### JOB
Rewrite everything in the forum comment from "Comment by qweiopqweiop" down to "attack us everywhere.", putting "distrust" in place of "mistrust" wherever it appears.

Comment by qweiopqweiop
6 hours ago
Can someone explain why Palantir are seen as such a threat? My understanding is their product is a PowerBI++ and they don't host any user data themselves. Are people scared of backdoors?
6 hours ago
Can someone explain why Palantir are seen as such a threat? My understanding is their product is a PowerBI++ and they don't host any user data themselves. Are people scared of backdoors?
Two Reasons:
1) It holds deeply sensitive data and does so in the US. In times of increased mistrust of the US, many (including myself) see that as a risky choice.
2) Speaking of mistrust in America and American corporations, have you heard their execs talk? It's absolute cuckoo-town:
> If they are not scared, they don’t wake up scared, they don’t go to bed scared, they don’t fear that the wrath of America will come down on them, they will attack us. They will attack us everywhere.
Well, you've convinced me. I'm scared of America, I'm scared of American companies and I'm scared of your company in particular.
Good job, I guess?

### RECORDS PROVIDED
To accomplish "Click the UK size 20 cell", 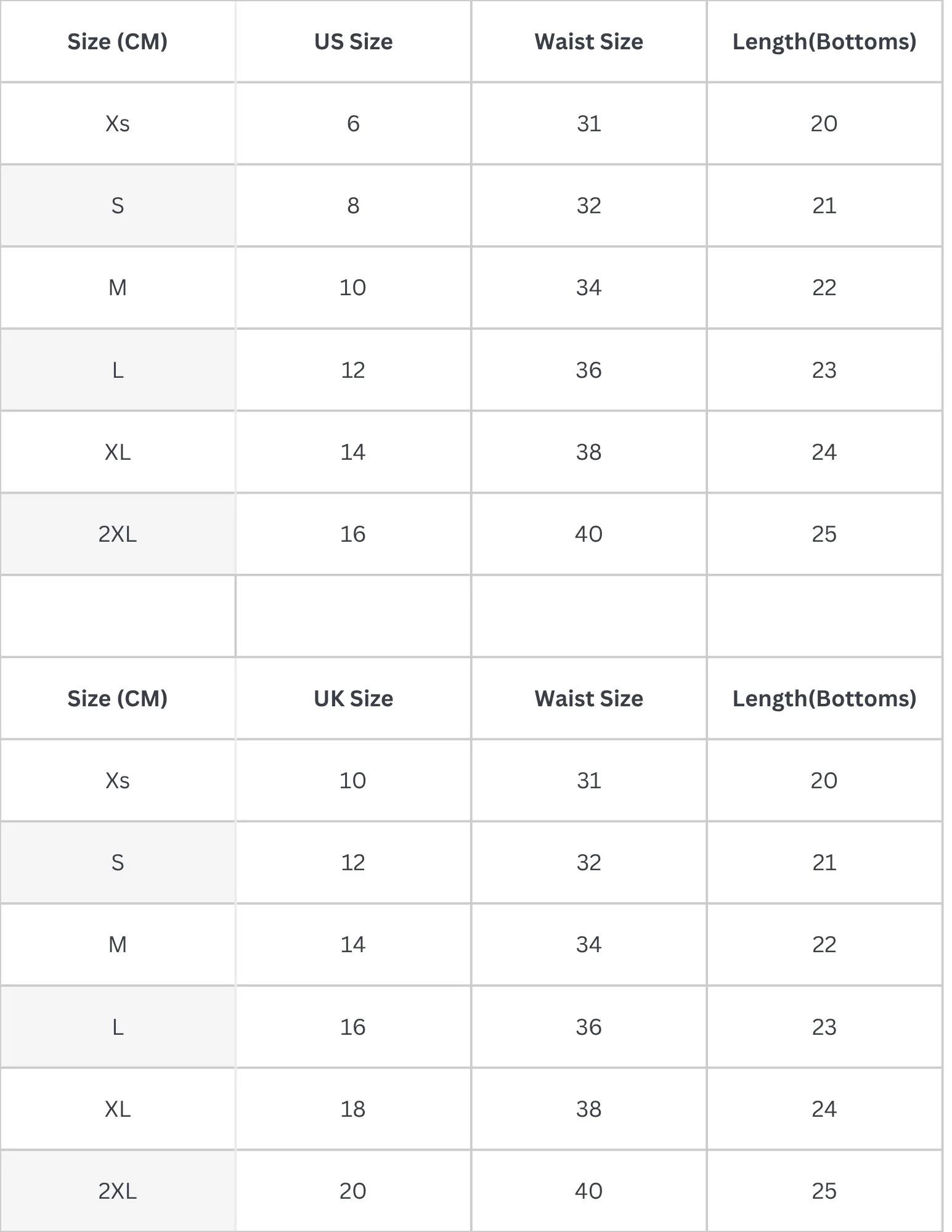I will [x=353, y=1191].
---
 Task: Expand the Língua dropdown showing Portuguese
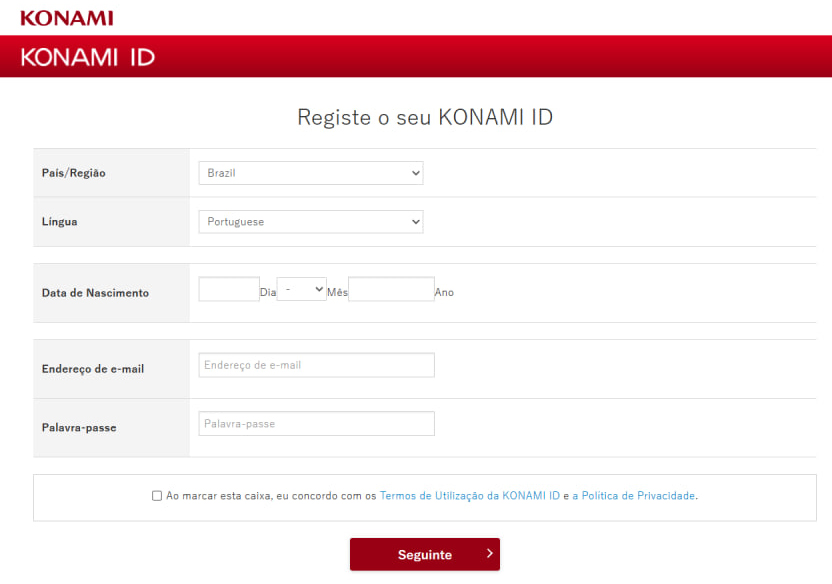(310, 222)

### COMPLETE ANSWER
Comment by qweiopqweiop
6 hours ago
Can someone explain why Palantir are seen as such a threat? My understanding is their product is a PowerBI++ and they don't host any user data themselves. Are people scared of backdoors?
6 hours ago
Can someone explain why Palantir are seen as such a threat? My understanding is their product is a PowerBI++ and they don't host any user data themselves. Are people scared of backdoors?
Two Reasons:
1) It holds deeply sensitive data and does so in the US. In times of increased distrust of the US, many (including myself) see that as a risky choice.
2) Speaking of distrust in America and American corporations, have you heard their execs talk? It's absolute cuckoo-town:
> If they are not scared, they don’t wake up scared, they don’t go to bed scared, they don’t fear that the wrath of America will come down on them, they will attack us. They will attack us everywhere.